### PROBLEM REQUIREMENTS
Copy the rows from the line containing "Open contact avatar" through the line containing "pos(82,199)", both included, and substitute "Screen size" for "Screen dimensions" while keeping everything else the same.

### GIVEN ENTRIES
------------
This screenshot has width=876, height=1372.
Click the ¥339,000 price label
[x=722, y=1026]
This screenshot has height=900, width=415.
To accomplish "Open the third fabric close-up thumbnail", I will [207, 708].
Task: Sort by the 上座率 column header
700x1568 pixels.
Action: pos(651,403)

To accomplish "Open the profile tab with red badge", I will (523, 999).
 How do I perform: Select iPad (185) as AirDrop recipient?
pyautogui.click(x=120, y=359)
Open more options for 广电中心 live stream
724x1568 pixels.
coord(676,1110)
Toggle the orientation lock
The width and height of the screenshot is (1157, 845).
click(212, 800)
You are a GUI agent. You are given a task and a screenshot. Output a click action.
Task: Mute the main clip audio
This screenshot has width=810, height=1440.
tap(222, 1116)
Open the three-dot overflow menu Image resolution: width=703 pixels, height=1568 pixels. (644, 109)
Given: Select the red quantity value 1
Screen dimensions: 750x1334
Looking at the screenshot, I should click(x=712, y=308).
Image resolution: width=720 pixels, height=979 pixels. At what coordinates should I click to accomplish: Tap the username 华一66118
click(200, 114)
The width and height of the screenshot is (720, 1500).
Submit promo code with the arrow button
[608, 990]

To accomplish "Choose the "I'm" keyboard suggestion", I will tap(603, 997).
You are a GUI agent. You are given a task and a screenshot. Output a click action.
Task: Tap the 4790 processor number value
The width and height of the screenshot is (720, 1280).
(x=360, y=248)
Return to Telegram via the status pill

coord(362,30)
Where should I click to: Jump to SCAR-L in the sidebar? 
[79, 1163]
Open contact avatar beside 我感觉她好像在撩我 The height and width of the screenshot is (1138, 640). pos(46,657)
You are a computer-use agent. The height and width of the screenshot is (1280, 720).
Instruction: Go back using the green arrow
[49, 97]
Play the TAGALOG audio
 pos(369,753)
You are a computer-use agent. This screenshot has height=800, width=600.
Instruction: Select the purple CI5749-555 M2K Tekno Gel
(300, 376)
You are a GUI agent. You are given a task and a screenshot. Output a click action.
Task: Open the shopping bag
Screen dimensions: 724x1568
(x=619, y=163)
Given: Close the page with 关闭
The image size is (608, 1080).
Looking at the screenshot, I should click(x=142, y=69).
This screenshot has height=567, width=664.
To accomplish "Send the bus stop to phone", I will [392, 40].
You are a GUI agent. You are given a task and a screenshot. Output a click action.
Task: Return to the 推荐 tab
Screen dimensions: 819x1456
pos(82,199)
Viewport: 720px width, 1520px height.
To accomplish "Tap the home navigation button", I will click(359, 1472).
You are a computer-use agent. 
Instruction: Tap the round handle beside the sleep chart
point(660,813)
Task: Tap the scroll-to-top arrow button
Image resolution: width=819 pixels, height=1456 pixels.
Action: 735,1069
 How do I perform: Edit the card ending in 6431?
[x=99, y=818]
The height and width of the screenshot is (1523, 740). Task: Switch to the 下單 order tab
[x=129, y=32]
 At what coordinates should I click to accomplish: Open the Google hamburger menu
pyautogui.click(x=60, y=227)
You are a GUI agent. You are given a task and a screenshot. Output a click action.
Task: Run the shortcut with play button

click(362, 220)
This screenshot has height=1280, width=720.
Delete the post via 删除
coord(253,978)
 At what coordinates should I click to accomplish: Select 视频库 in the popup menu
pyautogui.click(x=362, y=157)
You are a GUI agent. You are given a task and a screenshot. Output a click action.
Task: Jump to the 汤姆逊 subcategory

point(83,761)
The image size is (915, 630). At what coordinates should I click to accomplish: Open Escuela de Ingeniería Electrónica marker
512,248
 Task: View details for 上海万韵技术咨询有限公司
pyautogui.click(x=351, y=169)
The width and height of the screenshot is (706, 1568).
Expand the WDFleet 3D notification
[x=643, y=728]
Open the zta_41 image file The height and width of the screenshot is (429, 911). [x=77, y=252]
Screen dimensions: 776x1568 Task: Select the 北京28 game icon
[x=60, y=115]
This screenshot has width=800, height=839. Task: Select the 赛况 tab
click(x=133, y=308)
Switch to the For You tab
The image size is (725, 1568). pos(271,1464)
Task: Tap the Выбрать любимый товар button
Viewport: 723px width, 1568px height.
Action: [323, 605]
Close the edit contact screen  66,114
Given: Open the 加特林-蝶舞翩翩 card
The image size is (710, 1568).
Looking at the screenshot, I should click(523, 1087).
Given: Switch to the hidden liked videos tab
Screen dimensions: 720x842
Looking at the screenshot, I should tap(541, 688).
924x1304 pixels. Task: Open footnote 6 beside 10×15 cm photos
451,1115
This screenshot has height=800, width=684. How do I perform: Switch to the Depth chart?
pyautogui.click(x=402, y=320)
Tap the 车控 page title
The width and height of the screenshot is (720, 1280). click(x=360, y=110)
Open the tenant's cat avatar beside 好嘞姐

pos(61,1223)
------------
### ANSWER TO THIS TASK
Open contact avatar beside 我感觉她好像在撩我 The height and width of the screenshot is (1138, 640). pos(46,657)
You are a computer-use agent. The height and width of the screenshot is (1280, 720).
Instruction: Go back using the green arrow
[49, 97]
Play the TAGALOG audio
 pos(369,753)
You are a computer-use agent. This screenshot has height=800, width=600.
Instruction: Select the purple CI5749-555 M2K Tekno Gel
(300, 376)
You are a GUI agent. You are given a task and a screenshot. Output a click action.
Task: Open the shopping bag
Screen size: 724x1568
(x=619, y=163)
Given: Close the page with 关闭
The image size is (608, 1080).
Looking at the screenshot, I should click(x=142, y=69).
This screenshot has height=567, width=664.
To accomplish "Send the bus stop to phone", I will [392, 40].
You are a GUI agent. You are given a task and a screenshot. Output a click action.
Task: Return to the 推荐 tab
Screen size: 819x1456
pos(82,199)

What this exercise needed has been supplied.